Is banning bad manners a good thing?
Updated: 2017-05-03 07:02:51
A kid dances with foreign participants at the China-ASEAN Expo Tourism Exhibition in 2015 in Guilin. [Photo/VCG]
After many unpleasant incidents in recent years involving rude, unruly and sometimes illegal behavior by Chinese tourists at home and abroad, national tourism authorities have stepped up punishments aimed at curbing some bad acts and repairing the reputation of Chinese tourists.
The Tentative Regulations on the Management of Uncivilized Tourist Behavior, issued in 2015 by the National Tourism Bureau, is the first national-level legislation seeking to crack down on such behavior. It's also known as a "tourist blacklist". It claims to collect information on misbehaving tourists and share it with police, customs, banks and other authorities, which could impose penalties.
Locally, for example, the Shenzhen Travel Association has released its own municipal regulation, which took effect on April 1.
Both tourists and travel-service providers who display uncivilized behavior on tours will be blacklisted.
While many people applaud the new measures, saying they are effective in deterring people from showing their worst sides while traveling, others have pointed to some technical difficulties and concerns that could make implementing the "blacklist" difficult, or even detrimental to its very purpose.
For example, while various government agencies and authorities could help collect information on "bad behavior", who has the authority to objectively define such behavior? How can these authorities avoid invasions of people's privacy while at the same time trying to judge and document their behavior?
So, is a "tourist blacklist" helpful in rooting out bad behavior by Chinese tourists?
A blacklist is the most powerful deterrent against bad tourist behavior.
1. Many people behave much worse than they usually would if they think they won't be held responsible for what they do while traveling in a strange place. The blacklist makes it possible for a bad record to follow people and eventually make them pay for it.
2. Previous measures against unruly tourists failed to yield good results because various government agencies didn't work together to build a unified database. The joint blacklist resolves that problem and should be much more powerful.

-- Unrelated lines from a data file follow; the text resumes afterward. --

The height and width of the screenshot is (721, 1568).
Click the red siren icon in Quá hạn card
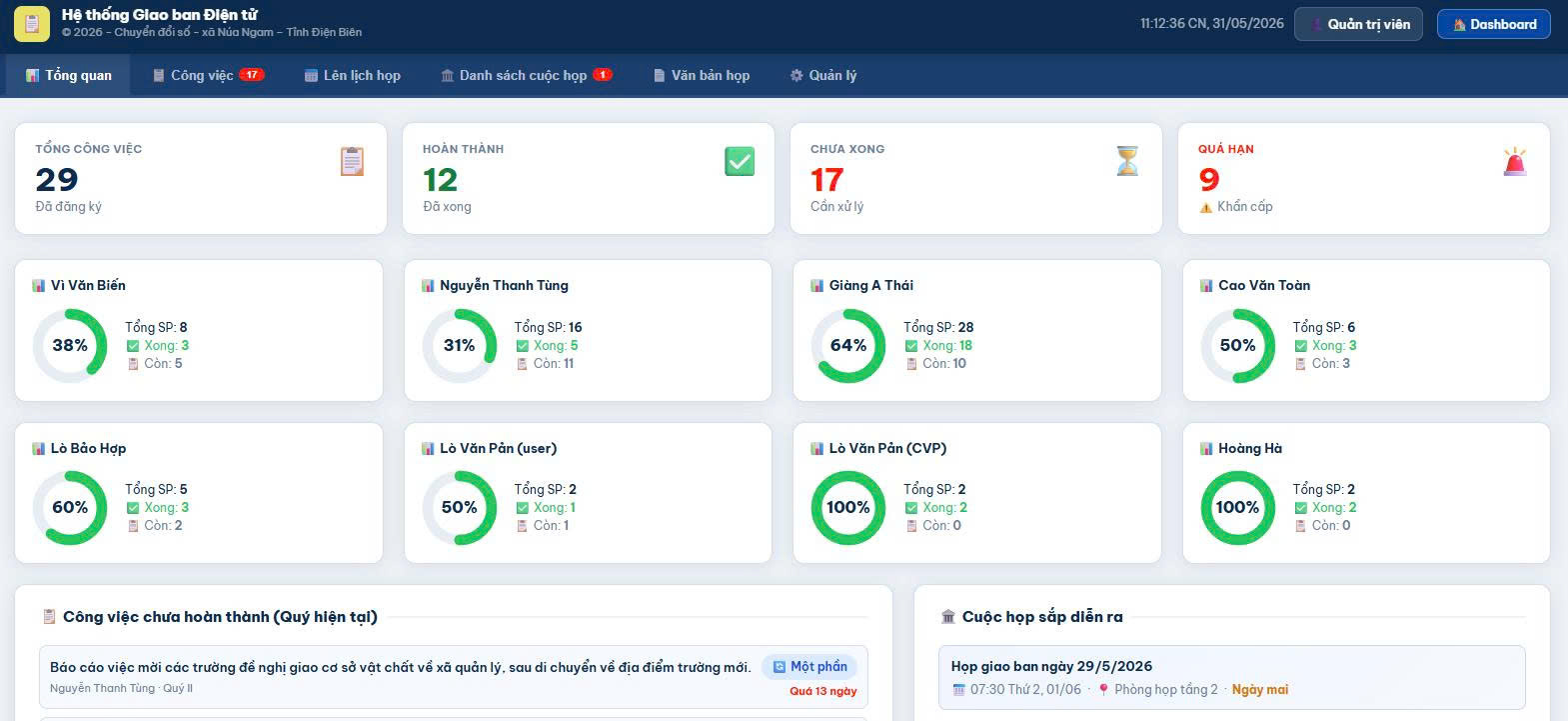(1515, 161)
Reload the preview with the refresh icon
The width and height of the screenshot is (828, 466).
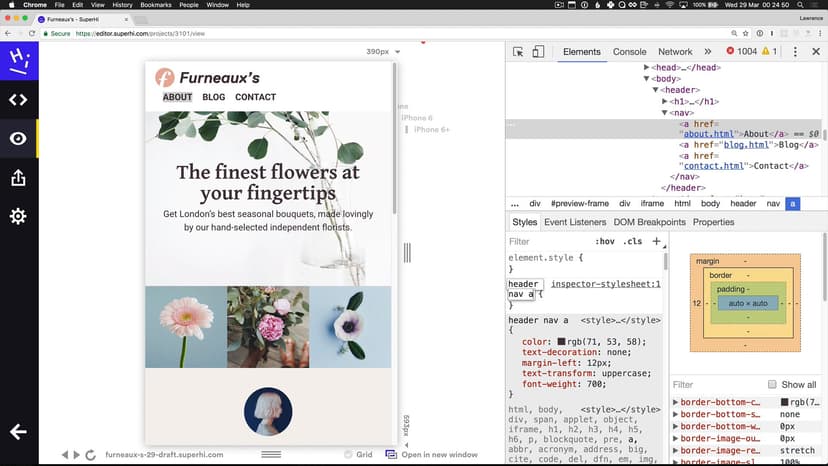(x=90, y=455)
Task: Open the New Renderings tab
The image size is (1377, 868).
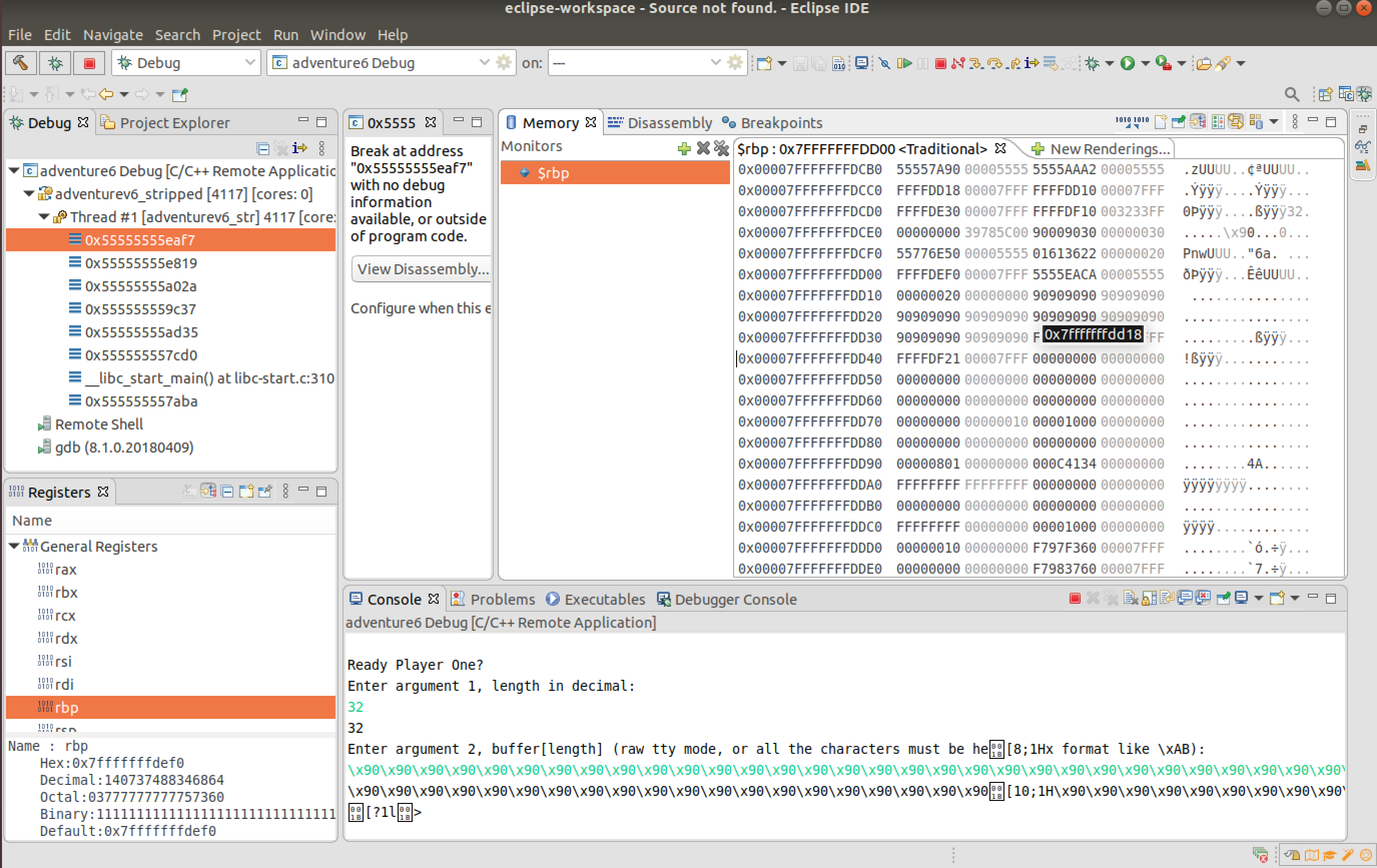Action: (x=1101, y=149)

3. Linking people's behavior while traveling to their standing in their normal social circles, especially their credit record and their bank loans, is very effective and could make them control themselves better.
A blacklist has many potential legal and moral dangers.

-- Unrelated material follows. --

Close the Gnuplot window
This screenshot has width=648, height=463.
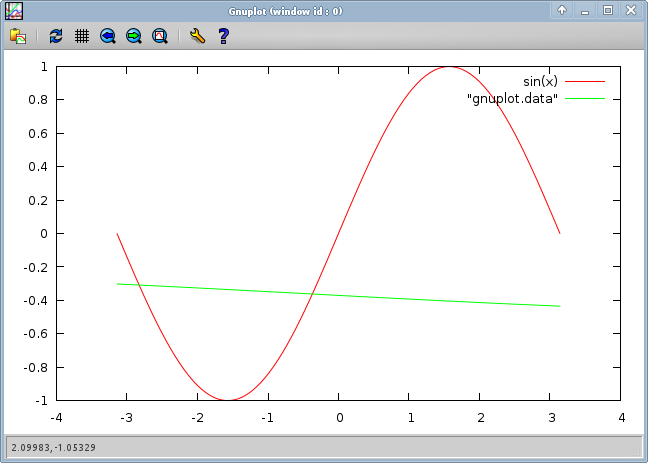(630, 10)
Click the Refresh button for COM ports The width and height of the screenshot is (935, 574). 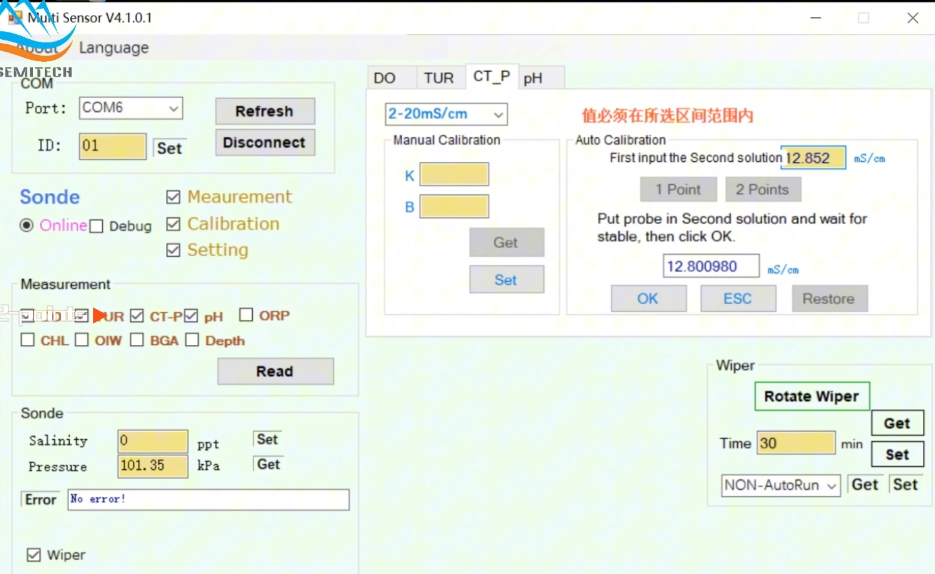264,111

1. It is difficult to come up with a single set of standards over what is "bad" tourist behavior among all government and law enforcement agencies involved in maintaining the blacklist. Without such a unified set of standards, the blacklist would be useless.

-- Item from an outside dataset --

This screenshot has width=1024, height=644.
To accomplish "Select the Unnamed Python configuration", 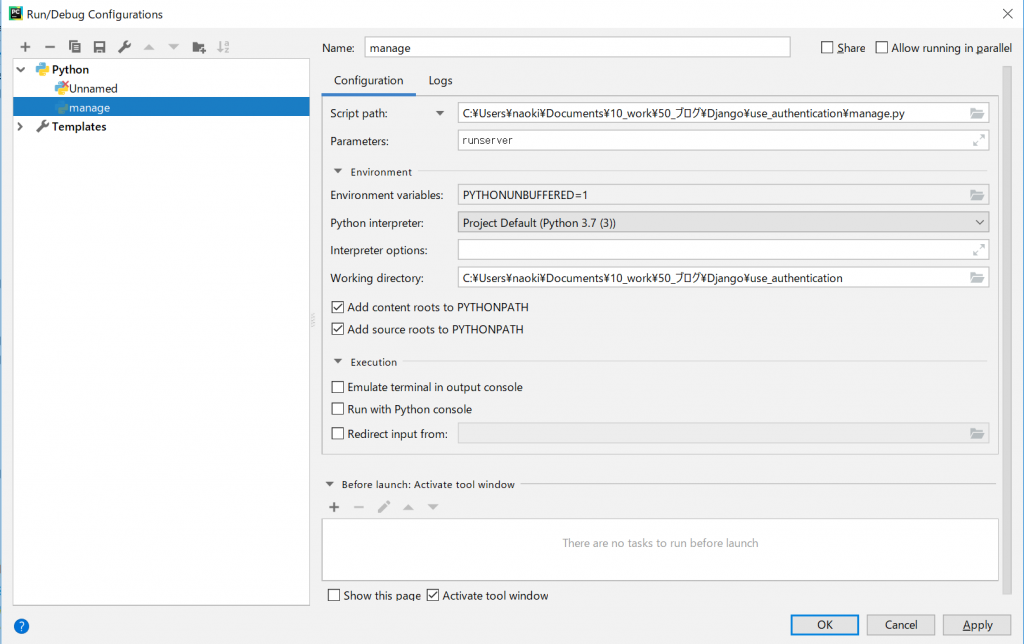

2. Some of the measures involved in making the blacklist could be in violation of privacy laws. Even when people break the law or disrupt public order, their privacy is still protected by law. Without resolving this potential legal danger, it would be hard to implement the blacklist.
3. Threatening people with consequences is not the best way to change bad behavior. Instead of punishing people, it would be more effective to make them realize how harmful their behavior is, not only to themselves but also to the reputation of the country.